The filter might need cleaning every thirty gallons and it might not, cleaning of the filter is done with a scrubber, I think the life of the surface of the filter is about 100 scrubbings. I plan on putting a heavy cotton sock over the filter to keep the worst of the larger contaminants from the surface of the filter, mud, leaves, trash, etc. Remove the sock and wash to best of my ability, the clean filter and reinstall everything in tube. I figure that 6000 gallons of water for cooking with light personal hygiene will go a long way, I might not smell so good, but I will probably smell no worse than the next guy.

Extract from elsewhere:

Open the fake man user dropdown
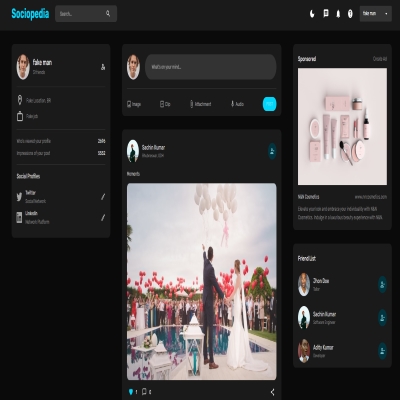This screenshot has width=400, height=400. (x=375, y=14)
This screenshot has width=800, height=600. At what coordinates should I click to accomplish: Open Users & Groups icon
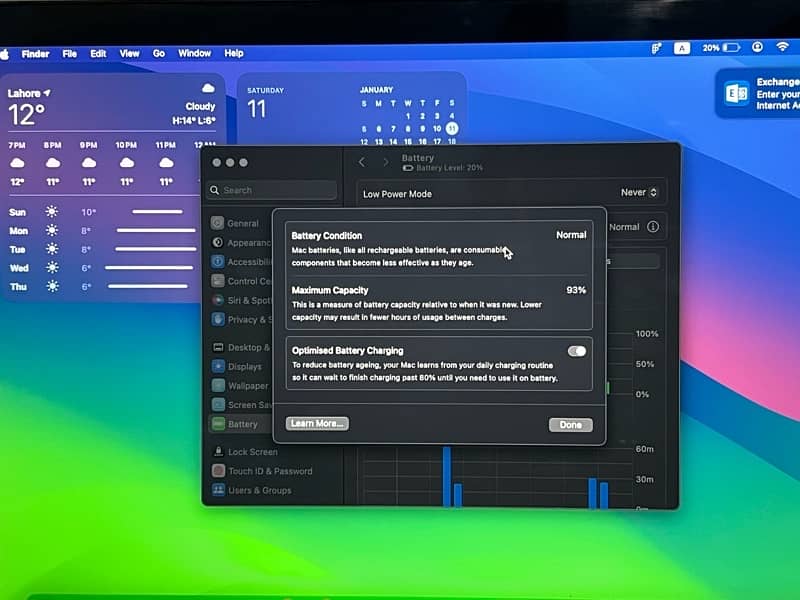[x=218, y=490]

jdgabbard Thanks for your input

My problem with a distiller is the size of a distiller needed to make several gallons per hour, keeping a distiller that size fed with fuel and cooling the condensing coils to get water and not steam out of the distiller. I think a distiller looks good till you start having to feed it. Each new batch of water has to brought up to boiling (it takes a lot of heat to get even 30 gallons of water to boiling and keep it there) and you would have to be careful not boil the unit dry. I think this solution is more of a problem than a person trying to survive a bad situation has time to deal with.

Here is a question that needs an answer by anyone who can supply a valid answer.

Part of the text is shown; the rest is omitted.